GARDENING

Three Great Rare Seeds

The stories behind the fresh heirlooms and hybrids you should plant now

By Gino Cerruti June 3, 2013 Published in the June 2013 issue of Portland Monthly

In a city home to farmers market habitués and vegetable-obsessed gardeners, the quest for new flavors can lead deep into plant DNA. In recent seasons, Portland’s backyard sodbusters and home-style gourmets have flocked to old heirloom varieties abandoned by industrial agriculture and to hybrids that redefine old standards. “I think people are drawn to novelty in general,” says Harry Short of Dayton’s Mudjoy Farm. “Why not try the purple broccoli for a change?”

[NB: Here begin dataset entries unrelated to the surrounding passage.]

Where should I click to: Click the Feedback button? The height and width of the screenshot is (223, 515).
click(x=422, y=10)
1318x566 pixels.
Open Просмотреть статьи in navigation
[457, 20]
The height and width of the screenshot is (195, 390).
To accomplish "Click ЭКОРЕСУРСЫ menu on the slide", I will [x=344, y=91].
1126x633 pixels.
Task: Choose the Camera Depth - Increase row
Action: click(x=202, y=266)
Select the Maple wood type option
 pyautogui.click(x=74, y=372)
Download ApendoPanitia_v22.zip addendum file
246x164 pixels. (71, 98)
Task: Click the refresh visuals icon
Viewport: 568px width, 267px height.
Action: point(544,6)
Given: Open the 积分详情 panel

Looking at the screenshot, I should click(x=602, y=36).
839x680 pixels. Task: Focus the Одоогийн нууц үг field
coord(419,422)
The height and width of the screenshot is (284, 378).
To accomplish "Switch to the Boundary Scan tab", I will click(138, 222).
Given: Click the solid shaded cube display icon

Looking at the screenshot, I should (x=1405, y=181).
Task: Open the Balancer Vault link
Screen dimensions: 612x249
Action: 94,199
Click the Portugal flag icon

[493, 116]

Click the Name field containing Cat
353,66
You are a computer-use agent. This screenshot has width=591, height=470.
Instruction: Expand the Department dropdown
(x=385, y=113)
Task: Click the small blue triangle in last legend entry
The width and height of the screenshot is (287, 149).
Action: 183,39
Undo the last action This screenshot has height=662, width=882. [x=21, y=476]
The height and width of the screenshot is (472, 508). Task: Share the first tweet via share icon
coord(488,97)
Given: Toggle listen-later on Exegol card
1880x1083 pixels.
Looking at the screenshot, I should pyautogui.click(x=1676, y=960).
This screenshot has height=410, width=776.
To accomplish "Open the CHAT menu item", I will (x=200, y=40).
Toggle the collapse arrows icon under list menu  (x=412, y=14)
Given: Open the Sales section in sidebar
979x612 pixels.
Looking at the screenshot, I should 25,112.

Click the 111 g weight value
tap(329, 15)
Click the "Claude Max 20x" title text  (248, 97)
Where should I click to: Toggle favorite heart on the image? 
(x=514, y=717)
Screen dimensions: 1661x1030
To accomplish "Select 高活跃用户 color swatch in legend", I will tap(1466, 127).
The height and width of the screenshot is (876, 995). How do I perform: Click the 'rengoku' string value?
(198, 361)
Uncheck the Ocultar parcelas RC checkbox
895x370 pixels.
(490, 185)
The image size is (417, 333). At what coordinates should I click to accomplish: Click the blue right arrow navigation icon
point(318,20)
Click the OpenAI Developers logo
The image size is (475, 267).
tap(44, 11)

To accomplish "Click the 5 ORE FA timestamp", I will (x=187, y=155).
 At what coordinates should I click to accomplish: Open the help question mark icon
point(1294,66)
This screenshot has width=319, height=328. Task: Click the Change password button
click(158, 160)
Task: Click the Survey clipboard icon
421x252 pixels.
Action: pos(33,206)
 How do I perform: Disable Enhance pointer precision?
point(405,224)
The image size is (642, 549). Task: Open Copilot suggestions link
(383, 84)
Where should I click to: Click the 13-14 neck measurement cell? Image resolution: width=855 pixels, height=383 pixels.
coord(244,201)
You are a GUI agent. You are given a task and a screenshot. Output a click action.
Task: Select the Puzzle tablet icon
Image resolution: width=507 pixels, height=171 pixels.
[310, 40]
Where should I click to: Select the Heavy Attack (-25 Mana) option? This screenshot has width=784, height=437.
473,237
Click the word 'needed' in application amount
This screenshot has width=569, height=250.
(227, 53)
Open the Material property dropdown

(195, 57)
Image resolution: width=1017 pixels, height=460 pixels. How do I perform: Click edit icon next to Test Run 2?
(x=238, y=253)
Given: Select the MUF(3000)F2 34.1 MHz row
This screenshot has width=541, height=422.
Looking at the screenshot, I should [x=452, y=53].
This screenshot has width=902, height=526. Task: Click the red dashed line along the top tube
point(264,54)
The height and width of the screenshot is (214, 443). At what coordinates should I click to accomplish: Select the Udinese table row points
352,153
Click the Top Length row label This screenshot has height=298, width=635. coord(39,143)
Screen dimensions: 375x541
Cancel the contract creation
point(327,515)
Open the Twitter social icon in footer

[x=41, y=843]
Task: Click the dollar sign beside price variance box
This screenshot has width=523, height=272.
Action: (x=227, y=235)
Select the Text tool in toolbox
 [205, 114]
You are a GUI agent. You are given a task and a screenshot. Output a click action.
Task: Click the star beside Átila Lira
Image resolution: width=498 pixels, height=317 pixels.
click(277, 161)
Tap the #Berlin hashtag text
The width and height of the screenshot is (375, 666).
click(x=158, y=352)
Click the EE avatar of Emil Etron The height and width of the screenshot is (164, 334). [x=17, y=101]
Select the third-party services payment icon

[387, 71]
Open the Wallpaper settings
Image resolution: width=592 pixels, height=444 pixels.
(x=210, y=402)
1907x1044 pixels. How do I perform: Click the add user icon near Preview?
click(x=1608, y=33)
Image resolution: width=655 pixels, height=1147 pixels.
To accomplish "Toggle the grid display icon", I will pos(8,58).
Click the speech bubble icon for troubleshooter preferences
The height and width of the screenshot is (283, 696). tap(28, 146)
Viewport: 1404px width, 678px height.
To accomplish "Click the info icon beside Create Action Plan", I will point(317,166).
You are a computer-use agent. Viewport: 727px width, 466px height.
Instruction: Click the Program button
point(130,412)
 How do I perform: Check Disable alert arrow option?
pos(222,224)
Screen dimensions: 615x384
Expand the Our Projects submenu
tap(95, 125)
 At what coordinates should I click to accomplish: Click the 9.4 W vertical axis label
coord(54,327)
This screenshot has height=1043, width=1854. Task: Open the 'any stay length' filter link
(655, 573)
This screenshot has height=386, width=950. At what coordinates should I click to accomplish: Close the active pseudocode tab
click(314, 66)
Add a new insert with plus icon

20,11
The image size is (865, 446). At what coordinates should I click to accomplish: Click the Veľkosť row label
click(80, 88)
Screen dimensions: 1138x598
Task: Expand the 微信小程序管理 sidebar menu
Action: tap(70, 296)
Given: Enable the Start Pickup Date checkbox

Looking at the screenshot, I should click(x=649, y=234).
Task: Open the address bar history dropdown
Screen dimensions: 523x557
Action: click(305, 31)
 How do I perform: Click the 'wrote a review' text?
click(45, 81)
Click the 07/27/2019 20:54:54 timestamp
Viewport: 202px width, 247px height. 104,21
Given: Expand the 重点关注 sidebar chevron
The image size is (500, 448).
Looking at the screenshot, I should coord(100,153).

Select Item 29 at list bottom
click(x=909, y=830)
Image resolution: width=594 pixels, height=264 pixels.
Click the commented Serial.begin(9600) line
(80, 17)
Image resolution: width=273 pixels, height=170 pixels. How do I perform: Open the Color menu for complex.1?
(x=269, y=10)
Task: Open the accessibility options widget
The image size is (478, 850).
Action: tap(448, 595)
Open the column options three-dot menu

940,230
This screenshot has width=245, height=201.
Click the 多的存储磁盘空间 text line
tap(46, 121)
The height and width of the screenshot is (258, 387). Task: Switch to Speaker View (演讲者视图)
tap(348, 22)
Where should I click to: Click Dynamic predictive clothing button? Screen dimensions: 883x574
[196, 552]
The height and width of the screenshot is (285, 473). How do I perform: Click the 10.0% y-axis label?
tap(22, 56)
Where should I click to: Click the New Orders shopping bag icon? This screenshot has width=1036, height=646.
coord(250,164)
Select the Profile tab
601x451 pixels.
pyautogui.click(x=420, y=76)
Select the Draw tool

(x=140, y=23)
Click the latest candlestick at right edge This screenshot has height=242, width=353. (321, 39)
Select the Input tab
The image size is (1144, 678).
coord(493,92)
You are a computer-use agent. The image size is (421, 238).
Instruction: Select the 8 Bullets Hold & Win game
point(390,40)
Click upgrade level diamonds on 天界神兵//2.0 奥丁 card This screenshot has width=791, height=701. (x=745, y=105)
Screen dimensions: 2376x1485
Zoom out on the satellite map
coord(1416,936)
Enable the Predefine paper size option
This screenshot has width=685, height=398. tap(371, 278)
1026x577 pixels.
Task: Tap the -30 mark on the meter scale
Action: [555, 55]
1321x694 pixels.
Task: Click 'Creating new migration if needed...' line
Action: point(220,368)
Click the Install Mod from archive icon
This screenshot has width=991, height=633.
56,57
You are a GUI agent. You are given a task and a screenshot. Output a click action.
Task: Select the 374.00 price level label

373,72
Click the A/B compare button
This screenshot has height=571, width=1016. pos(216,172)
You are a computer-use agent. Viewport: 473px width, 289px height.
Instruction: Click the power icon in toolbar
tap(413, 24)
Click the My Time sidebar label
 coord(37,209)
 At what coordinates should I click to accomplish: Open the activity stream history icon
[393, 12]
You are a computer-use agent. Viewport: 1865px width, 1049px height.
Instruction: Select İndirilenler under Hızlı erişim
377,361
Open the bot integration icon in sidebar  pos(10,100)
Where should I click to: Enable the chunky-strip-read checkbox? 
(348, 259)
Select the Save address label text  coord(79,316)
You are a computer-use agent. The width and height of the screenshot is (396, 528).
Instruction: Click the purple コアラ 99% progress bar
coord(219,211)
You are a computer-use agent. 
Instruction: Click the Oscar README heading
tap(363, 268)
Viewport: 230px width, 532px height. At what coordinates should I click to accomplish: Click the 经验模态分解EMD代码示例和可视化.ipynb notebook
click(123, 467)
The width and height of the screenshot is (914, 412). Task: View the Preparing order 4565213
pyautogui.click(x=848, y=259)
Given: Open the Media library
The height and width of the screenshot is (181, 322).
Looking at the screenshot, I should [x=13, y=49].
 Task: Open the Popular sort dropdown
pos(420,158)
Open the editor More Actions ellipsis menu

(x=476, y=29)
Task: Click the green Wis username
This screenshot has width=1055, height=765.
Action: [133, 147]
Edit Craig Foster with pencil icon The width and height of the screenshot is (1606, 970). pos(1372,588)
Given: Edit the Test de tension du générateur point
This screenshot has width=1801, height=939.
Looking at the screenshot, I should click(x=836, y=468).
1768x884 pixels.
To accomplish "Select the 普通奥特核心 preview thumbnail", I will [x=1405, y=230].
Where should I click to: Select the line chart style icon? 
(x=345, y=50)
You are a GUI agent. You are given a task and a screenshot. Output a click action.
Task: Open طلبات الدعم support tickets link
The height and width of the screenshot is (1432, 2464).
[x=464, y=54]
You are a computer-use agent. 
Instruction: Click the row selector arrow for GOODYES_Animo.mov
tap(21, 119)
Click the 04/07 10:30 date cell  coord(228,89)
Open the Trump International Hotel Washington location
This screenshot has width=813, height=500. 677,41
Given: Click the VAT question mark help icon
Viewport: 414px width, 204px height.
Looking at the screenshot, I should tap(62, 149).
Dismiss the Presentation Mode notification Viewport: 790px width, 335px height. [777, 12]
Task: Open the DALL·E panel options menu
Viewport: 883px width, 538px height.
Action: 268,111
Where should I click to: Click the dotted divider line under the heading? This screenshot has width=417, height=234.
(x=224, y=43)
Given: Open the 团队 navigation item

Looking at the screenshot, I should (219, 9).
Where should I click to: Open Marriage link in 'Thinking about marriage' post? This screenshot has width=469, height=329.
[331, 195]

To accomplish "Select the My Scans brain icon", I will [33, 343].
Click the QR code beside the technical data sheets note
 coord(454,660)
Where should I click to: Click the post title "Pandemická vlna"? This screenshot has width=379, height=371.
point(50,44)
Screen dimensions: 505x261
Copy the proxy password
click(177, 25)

Unusual seeds can offer nuanced tastes in the kitchen and a Portland-style dose of anti-establishment cred in the garden. And as these three choices available from Philomath’s Wild Garden Seed show, plants’ pedigrees can be as fascinating as their colors and flavors.

 

Image: Nomad

For more than one hundred years, a secretive Vermont family and trademark restrictions blocked the Gilfeather—which, despite being marketed as a turnip, is a form of rutabaga—from spreading beyond its creator’s farm. In 1995, the trademark lapsed and this green-topped, football-shaped root began to gather a cult following. Many claim it offers the same flavor and consistency as a potato due to its creamy, tender taste after cooking. But Short, who grows the Gilfeather, argues that it still retains its bitter rutabaga “essence.”

 

 

 

  

Image: Nomad

Frank Morton, owner of Wild Garden Seed, created this vibrant brassica by crossing broccoli with two different kinds of kale. Morton explains that he wanted to create “an eat-all broccoli that can be used at all stages of life, from seedlings through maturity.” The result of this racy interspecies ménage à trois is a multicolored plant with a striking look in the garden that produces edible leaves, florets, side shoots, and, of course, heads.

 

 

 

 

Image: Nomad

This new addition to Wild Garden’s lineup went through a Cascadian relay. Morton got his initial supply from farmers at Bellingham’s Uprising Seeds. Meanwhile, Junction City’s Groundworks Organics grew the variety in an on-farm trial, which led to a proclamation that Pokey Joe is the king of cilantros. (Morton calls this “a good example of the informal system by which small growers share information and genetics.”) Besides intensely green, pungent foliage, the variety is also noted for fantastic roots—a prized culinary ingredient.